INFORMATION SHOWN: Begin
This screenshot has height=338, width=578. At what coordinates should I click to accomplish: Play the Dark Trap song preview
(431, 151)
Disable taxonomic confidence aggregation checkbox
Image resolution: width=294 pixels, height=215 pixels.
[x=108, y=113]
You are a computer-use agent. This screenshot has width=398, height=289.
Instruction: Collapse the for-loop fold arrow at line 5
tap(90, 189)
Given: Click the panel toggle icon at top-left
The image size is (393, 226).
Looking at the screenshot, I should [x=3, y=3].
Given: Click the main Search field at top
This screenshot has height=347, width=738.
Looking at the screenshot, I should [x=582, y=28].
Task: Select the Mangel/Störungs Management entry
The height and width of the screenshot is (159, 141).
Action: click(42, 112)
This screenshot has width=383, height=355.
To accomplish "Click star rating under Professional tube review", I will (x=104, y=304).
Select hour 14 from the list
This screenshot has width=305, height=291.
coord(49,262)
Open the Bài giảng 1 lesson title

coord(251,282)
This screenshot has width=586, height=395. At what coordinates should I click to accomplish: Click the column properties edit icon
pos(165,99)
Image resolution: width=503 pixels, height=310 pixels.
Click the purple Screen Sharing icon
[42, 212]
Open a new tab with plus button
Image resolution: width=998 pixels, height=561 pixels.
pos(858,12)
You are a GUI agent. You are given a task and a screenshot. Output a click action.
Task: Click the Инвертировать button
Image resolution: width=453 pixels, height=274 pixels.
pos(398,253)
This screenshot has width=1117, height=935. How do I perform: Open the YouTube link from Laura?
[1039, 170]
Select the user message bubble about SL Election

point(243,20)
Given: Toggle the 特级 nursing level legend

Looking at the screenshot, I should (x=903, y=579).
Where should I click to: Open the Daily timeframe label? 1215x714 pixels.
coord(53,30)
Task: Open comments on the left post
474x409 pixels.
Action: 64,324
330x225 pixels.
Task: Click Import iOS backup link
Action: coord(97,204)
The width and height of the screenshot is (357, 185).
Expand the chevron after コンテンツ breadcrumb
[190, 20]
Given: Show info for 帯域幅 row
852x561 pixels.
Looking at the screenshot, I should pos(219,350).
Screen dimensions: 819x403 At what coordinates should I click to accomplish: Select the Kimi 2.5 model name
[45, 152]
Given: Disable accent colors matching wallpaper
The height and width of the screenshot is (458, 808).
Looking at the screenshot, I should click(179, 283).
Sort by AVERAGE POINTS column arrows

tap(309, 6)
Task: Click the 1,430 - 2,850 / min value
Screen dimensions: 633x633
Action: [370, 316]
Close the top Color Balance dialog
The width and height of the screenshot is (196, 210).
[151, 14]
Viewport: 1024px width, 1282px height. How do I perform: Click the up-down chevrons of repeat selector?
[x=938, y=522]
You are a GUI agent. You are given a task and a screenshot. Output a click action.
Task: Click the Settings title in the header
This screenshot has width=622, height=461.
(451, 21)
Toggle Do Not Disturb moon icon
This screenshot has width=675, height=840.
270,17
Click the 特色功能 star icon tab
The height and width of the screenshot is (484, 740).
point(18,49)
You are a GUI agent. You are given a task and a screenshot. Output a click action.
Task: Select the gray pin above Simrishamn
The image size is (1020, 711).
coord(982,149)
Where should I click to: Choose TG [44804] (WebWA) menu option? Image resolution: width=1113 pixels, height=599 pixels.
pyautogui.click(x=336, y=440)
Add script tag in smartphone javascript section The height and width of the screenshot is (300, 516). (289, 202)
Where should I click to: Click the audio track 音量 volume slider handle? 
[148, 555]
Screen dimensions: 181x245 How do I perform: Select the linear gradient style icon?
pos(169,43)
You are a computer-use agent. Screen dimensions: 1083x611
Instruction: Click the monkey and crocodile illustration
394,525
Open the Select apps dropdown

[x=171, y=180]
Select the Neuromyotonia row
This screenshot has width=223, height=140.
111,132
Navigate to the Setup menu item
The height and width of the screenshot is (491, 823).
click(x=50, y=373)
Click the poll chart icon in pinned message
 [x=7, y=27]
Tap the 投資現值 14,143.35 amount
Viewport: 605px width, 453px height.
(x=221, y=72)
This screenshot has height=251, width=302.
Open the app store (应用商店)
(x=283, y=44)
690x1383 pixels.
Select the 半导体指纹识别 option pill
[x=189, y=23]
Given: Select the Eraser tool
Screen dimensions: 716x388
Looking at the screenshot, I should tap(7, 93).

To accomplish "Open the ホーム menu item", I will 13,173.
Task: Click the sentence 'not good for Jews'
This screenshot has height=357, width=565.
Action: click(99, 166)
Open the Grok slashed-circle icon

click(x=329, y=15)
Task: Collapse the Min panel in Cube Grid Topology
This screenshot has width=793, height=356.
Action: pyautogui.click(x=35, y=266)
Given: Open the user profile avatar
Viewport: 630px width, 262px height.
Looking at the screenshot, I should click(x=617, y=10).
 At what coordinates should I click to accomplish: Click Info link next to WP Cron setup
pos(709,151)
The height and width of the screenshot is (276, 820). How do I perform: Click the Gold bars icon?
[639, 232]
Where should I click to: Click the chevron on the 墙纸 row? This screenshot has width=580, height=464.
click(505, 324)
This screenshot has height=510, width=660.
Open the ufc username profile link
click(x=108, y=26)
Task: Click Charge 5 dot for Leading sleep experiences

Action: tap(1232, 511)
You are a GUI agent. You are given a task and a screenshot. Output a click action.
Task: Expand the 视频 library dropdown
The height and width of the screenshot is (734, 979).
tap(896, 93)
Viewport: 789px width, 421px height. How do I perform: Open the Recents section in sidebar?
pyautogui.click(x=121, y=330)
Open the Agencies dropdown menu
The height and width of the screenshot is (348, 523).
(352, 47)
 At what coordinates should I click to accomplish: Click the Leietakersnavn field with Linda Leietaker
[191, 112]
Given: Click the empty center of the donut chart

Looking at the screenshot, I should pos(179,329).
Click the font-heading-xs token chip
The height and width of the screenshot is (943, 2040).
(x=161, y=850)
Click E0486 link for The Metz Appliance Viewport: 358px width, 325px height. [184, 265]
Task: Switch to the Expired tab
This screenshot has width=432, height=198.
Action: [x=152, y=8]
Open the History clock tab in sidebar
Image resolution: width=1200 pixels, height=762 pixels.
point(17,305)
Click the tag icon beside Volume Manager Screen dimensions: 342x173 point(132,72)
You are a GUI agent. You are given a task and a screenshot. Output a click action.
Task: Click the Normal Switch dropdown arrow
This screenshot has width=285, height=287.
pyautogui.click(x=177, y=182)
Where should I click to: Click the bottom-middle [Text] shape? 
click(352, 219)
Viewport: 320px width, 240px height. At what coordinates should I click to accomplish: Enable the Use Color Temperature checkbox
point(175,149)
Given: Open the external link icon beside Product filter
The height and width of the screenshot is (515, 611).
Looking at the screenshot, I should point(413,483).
INFORMATION SHOWN: End
Would you please output every record again, exactly?

* WRITTEN ANSWER:
This screenshot has height=338, width=578. At what coordinates should I click to accomplish: Play the Dark Trap song preview
(431, 151)
Disable taxonomic confidence aggregation checkbox
Image resolution: width=294 pixels, height=215 pixels.
[x=108, y=113]
You are a computer-use agent. This screenshot has width=398, height=289.
Instruction: Collapse the for-loop fold arrow at line 5
tap(90, 189)
Given: Click the panel toggle icon at top-left
The image size is (393, 226).
Looking at the screenshot, I should [x=3, y=3].
Given: Click the main Search field at top
This screenshot has height=347, width=738.
Looking at the screenshot, I should [x=582, y=28].
Task: Select the Mangel/Störungs Management entry
The height and width of the screenshot is (159, 141).
Action: click(42, 112)
This screenshot has width=383, height=355.
To accomplish "Click star rating under Professional tube review", I will (x=104, y=304).
Select hour 14 from the list
This screenshot has width=305, height=291.
coord(49,262)
Open the Bài giảng 1 lesson title

coord(251,282)
This screenshot has width=586, height=395. At what coordinates should I click to accomplish: Click the column properties edit icon
pos(165,99)
Image resolution: width=503 pixels, height=310 pixels.
Click the purple Screen Sharing icon
[42, 212]
Open a new tab with plus button
Image resolution: width=998 pixels, height=561 pixels.
pos(858,12)
You are a GUI agent. You are given a task and a screenshot. Output a click action.
Task: Click the Инвертировать button
Image resolution: width=453 pixels, height=274 pixels.
pos(398,253)
This screenshot has width=1117, height=935. How do I perform: Open the YouTube link from Laura?
[1039, 170]
Select the user message bubble about SL Election

point(243,20)
Given: Toggle the 特级 nursing level legend

Looking at the screenshot, I should (x=903, y=579).
Where should I click to: Open the Daily timeframe label? 1215x714 pixels.
coord(53,30)
Task: Open comments on the left post
474x409 pixels.
Action: 64,324
330x225 pixels.
Task: Click Import iOS backup link
Action: coord(97,204)
The width and height of the screenshot is (357, 185).
Expand the chevron after コンテンツ breadcrumb
[190, 20]
Given: Show info for 帯域幅 row
852x561 pixels.
Looking at the screenshot, I should pos(219,350).
Screen dimensions: 819x403 At what coordinates should I click to accomplish: Select the Kimi 2.5 model name
[45, 152]
Given: Disable accent colors matching wallpaper
The height and width of the screenshot is (458, 808).
Looking at the screenshot, I should click(179, 283).
Sort by AVERAGE POINTS column arrows

tap(309, 6)
Task: Click the 1,430 - 2,850 / min value
Screen dimensions: 633x633
Action: [370, 316]
Close the top Color Balance dialog
The width and height of the screenshot is (196, 210).
[151, 14]
Viewport: 1024px width, 1282px height. How do I perform: Click the up-down chevrons of repeat selector?
[x=938, y=522]
You are a GUI agent. You are given a task and a screenshot. Output a click action.
Task: Click the Settings title in the header
This screenshot has width=622, height=461.
(451, 21)
Toggle Do Not Disturb moon icon
This screenshot has width=675, height=840.
270,17
Click the 特色功能 star icon tab
The height and width of the screenshot is (484, 740).
point(18,49)
You are a GUI agent. You are given a task and a screenshot. Output a click action.
Task: Select the gray pin above Simrishamn
The image size is (1020, 711).
coord(982,149)
Where should I click to: Choose TG [44804] (WebWA) menu option? Image resolution: width=1113 pixels, height=599 pixels.
pyautogui.click(x=336, y=440)
Add script tag in smartphone javascript section The height and width of the screenshot is (300, 516). (289, 202)
Where should I click to: Click the audio track 音量 volume slider handle? 
[148, 555]
Screen dimensions: 181x245 How do I perform: Select the linear gradient style icon?
pos(169,43)
You are a computer-use agent. Screen dimensions: 1083x611
Instruction: Click the monkey and crocodile illustration
394,525
Open the Select apps dropdown

[x=171, y=180]
Select the Neuromyotonia row
This screenshot has width=223, height=140.
111,132
Navigate to the Setup menu item
The height and width of the screenshot is (491, 823).
click(x=50, y=373)
Click the poll chart icon in pinned message
 [x=7, y=27]
Tap the 投資現值 14,143.35 amount
Viewport: 605px width, 453px height.
(x=221, y=72)
This screenshot has height=251, width=302.
Open the app store (应用商店)
(x=283, y=44)
690x1383 pixels.
Select the 半导体指纹识别 option pill
[x=189, y=23]
Given: Select the Eraser tool
Screen dimensions: 716x388
Looking at the screenshot, I should tap(7, 93).

To accomplish "Open the ホーム menu item", I will 13,173.
Task: Click the sentence 'not good for Jews'
This screenshot has height=357, width=565.
Action: click(99, 166)
Open the Grok slashed-circle icon

click(x=329, y=15)
Task: Collapse the Min panel in Cube Grid Topology
This screenshot has width=793, height=356.
Action: pyautogui.click(x=35, y=266)
Given: Open the user profile avatar
Viewport: 630px width, 262px height.
Looking at the screenshot, I should click(x=617, y=10).
 At what coordinates should I click to accomplish: Click Info link next to WP Cron setup
pos(709,151)
The height and width of the screenshot is (276, 820). How do I perform: Click the Gold bars icon?
[639, 232]
Where should I click to: Click the chevron on the 墙纸 row? This screenshot has width=580, height=464.
click(505, 324)
This screenshot has height=510, width=660.
Open the ufc username profile link
click(x=108, y=26)
Task: Click Charge 5 dot for Leading sleep experiences

Action: tap(1232, 511)
You are a GUI agent. You are given a task and a screenshot. Output a click action.
Task: Expand the 视频 library dropdown
The height and width of the screenshot is (734, 979).
tap(896, 93)
Viewport: 789px width, 421px height. How do I perform: Open the Recents section in sidebar?
pyautogui.click(x=121, y=330)
Open the Agencies dropdown menu
The height and width of the screenshot is (348, 523).
(352, 47)
 At what coordinates should I click to accomplish: Click the Leietakersnavn field with Linda Leietaker
[191, 112]
Given: Click the empty center of the donut chart

Looking at the screenshot, I should pos(179,329).
Click the font-heading-xs token chip
The height and width of the screenshot is (943, 2040).
(x=161, y=850)
Click E0486 link for The Metz Appliance Viewport: 358px width, 325px height. [184, 265]
Task: Switch to the Expired tab
This screenshot has width=432, height=198.
Action: [x=152, y=8]
Open the History clock tab in sidebar
Image resolution: width=1200 pixels, height=762 pixels.
point(17,305)
Click the tag icon beside Volume Manager Screen dimensions: 342x173 point(132,72)
You are a GUI agent. You are given a task and a screenshot. Output a click action.
Task: Click the Normal Switch dropdown arrow
This screenshot has width=285, height=287.
pyautogui.click(x=177, y=182)
Where should I click to: Click the bottom-middle [Text] shape? 
click(352, 219)
Viewport: 320px width, 240px height. At what coordinates should I click to accomplish: Enable the Use Color Temperature checkbox
point(175,149)
Given: Open the external link icon beside Product filter
The height and width of the screenshot is (515, 611).
Looking at the screenshot, I should point(413,483).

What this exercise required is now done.